**SET EXERCISE 1:** Translate this sentence from the blog post about a first day of filming into Spanish: "I love the street Cami and Stan live on."
**SET EXERCISE 2:** Arrange the lines of the listing as a Markdown table with the columns "No." and "Line", covering only those from the line containing "Task: Click the 0.9000 level on price axis" through the end of the listing, inclusive. Leave out blank lines and the pictures.

Hello again! If you could hear me say it, you’d know something’s not right. I’m just having one of those mornings where things are not as they should be, but I’m drinking my coffee – finally! –and hopefully that will make it better.
Still, I do want to write a bit about my first day filming yesterday, more so to have records for myself, as this is one experience that is surely polishing my view over what filming/screenwriting and directing is all about. At a smaller scale, it’s true, but the challenges are there and I am learning as I go.
I left work earlier – defining “early”: 5:30PM! People know what I’m talking about – and met mom at Piata Victoriei and walked to Cami and Stan’s place. A few drops of rain got me worried that I was going to be all soaked wet by the time we got there or even worse, I won’t be able to film outside. But, thank God, we got there dry and with a visible improvement in the weather.
I love the street Cami and Stan live on. It’s one of those suburbia looking, silent and comfy little alleys despite the fact that’s located in downtown. I like navigating on the narrow sidewalks among the trees, arguing with the protective dogs that try to scare me as I pass their homes. I was just having a conversation yesterday with one of them German Sheppards who almost spit on me with the continuous barking!
* * * I just took a lunch break and had a good laugh with friends and colleagues. It helped more than the coffee did! Just as a side note to my morning getting a bit better. ** *
Back to the story.
We ring the bell at the gate. They have two. One for the house the other for the office. I always ring randomly and then wonder why no one answers. Mom, who is with me along for the ride, makes note of my negligence and advises that I should ring the office, which I do, again. Eventually Stan answers and the gate opens to this fresh image of a wonderful man saluting me warmly. Huge hug with Cami and then I stand amazed at how big their four year old son Georgie has gotten. He’s sharing in a bilingual dialect, new info on his toys, castles and princesses and I am absorbed for a moment, but still unable to go that far back as to feel the thrill of an imaginary story. How time has flown by… meh.
Cami, as the excellent host she always is, is bugging me about food and drinks and what not and I politely try to tell her this is a business meeting. But alas, she is set her ways and soon enough I have a glass of water in my hand and I smell food from the kitchen. I try to focus. Mom is busy with Georgie practicing his Romanian with her and she is pleased to be part of his fairy tale world.

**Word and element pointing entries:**
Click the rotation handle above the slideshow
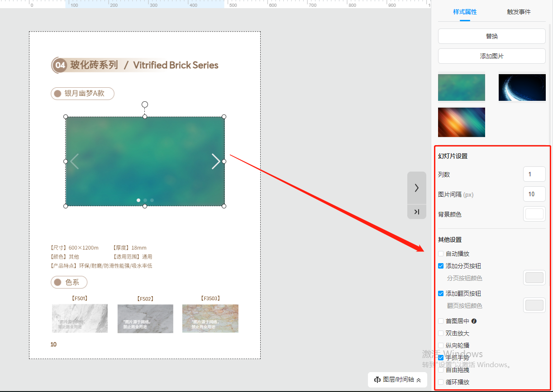553x392 pixels. tap(145, 104)
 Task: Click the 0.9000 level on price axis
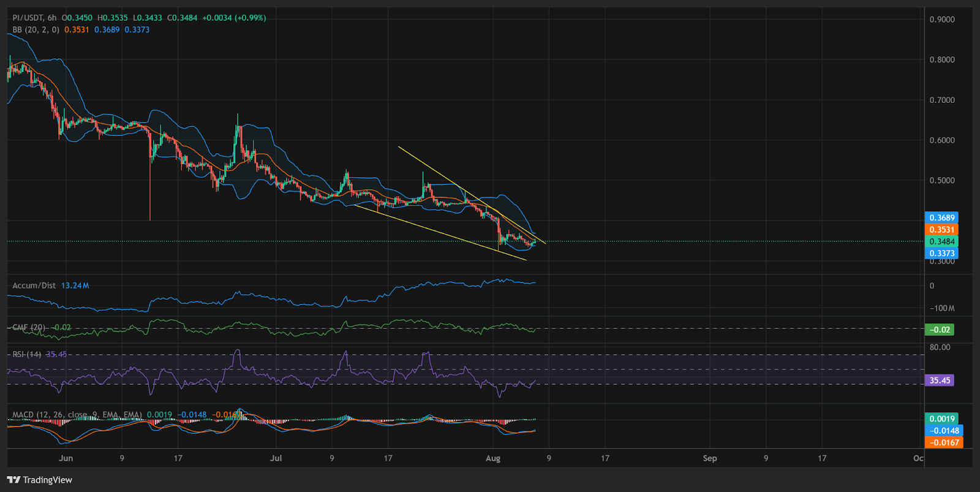click(x=941, y=20)
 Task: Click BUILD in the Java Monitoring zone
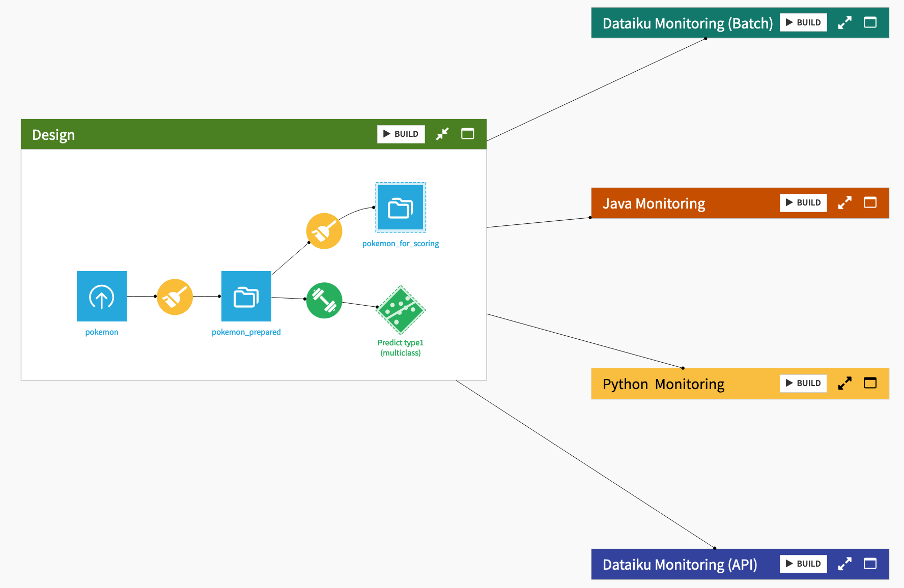(x=803, y=202)
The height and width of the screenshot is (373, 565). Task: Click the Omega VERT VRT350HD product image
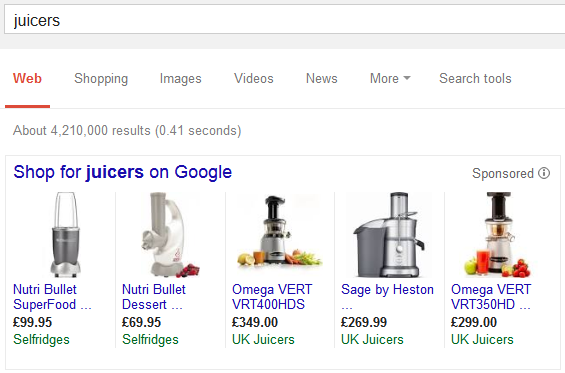tap(497, 235)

**FINISHED ANSWER 1:** Me encanta la calle donde viven Cami y Stan.

**FINISHED ANSWER 2:**
| No. | Line |
|---|---|
| 1 |  Task: Click the 0.9000 level on price axis |
| 2 | click(x=941, y=20) |
| 3 |  Task: Click BUILD in the Java Monitoring zone |
| 4 | (x=803, y=202) |
| 5 | The height and width of the screenshot is (373, 565). Task: Click the Omega VERT VRT350HD product image |
| 6 | tap(497, 235) |